4. How does the resistance gene proximity influence the mobility potential of the enzymes related to resistance genes?

5. How the findings suggested by the authors would fit existing AMR monitoring system?

6. Could the environmentally existing beta-lactamases poses direct impact on human health or they need any transmission medium to impact?

7. Any beta-lactamases inhibitors were tested in-silico against candidate enzymes to check the cross-resistance?

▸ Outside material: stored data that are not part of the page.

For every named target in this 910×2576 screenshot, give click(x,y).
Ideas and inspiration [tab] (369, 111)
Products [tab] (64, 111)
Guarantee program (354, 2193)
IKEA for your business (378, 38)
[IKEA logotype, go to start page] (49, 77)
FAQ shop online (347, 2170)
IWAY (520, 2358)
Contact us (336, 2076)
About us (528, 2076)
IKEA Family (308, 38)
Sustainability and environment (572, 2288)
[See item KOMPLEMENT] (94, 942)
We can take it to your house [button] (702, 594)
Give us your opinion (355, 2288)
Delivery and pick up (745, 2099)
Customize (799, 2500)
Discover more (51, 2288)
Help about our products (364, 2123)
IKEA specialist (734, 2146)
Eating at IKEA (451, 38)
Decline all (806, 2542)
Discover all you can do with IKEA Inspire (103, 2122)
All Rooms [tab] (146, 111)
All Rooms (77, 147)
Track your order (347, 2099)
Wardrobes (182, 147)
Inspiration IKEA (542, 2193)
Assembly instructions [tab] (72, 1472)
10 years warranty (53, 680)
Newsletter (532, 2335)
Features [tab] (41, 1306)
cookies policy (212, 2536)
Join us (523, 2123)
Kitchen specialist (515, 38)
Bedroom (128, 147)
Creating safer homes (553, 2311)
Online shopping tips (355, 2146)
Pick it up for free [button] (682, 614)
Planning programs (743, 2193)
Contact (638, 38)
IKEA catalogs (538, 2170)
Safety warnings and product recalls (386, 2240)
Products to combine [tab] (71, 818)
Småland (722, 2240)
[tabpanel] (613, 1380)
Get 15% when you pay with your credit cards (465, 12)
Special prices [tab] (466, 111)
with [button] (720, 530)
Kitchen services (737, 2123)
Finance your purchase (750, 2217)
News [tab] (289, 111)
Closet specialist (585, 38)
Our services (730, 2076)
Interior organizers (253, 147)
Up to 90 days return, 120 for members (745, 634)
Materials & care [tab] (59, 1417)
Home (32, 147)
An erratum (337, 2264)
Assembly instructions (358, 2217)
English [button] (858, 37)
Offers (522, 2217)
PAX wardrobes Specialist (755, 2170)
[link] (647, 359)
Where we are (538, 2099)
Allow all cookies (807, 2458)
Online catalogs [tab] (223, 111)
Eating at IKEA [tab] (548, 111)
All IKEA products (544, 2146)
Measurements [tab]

8. How AI could be applicable to predict emerging resistance to non-beta-lactamase based antibiotics? What models does the authors suggested it can be modified?

Reviewer 2 Report

Comments and Suggestions for Authors

Comments and Suggestions for the Authors

 

The article, ‘Are new beta-lactamases posing a potential future threat?' presents an average reading experience. The study is too generic; statements are completely based on predictions and predictions could be biased towards algorithms used. In my opinion authors didn’t find ‘new’ enzymes, as they claimed in the title, rather, they found ‘putative’ enzymes with potential beta-lactamases activity. Authors have emphasized that ‘urgent need for global surveillance’, which is already in place under the umbrella of WHO. Are the authors trying to suggest something else that have been missed by world organizations, and which is not already in effect? If so, authors should clarify and try establishing the facts firmly citing points from their study. In my opinion, at current state, the article is not unique/novel and cannot be considered for publishing as ‘priority’.

 

The following are my comments and suggestions to improve the quality of the manuscript,

• The title should mention the term ‘putative’ as the whole study is based on predictions, no hard evidence.
• Abstract is okay.
• Line 29 in Abstract and line 303 in conclusion; what did the authors mean by ‘One Health’? Need clarification.
• Key words are okay.
• Authors should explain what they have meant by ‘361 beta-lactamase types’ and where in Beta-Lactamase DataBase (BLDB) that has been mentioned?
• Figure 1. What does ‘X’ marks represent? Figure legends should be standing alone explanation what the figure is about. Nothing is comprehensible from the figure in current stage. Re-write figure legend.
• Table S1. Why are some of the rows highlighted?
• In my opinion, Figure 2 doesn’t have the merit to be in the main text, can be moved as a Supplementary image.
• Figure 3, nothing is legible in phylogenetic trees. Each tree should be big enough to be legible. Authors could consider submitting each of them as separate image files.
• References are okay.

Reviewer 3 Report

Comments and Suggestions for Authors

Dear Authors,

This is a well studied insilico study of candidate β-lactamase genes. However, it lacks experimental validation limits its suitability for this journal. The work may be better suited to a bioinformatics or microbial genomics–focused journal.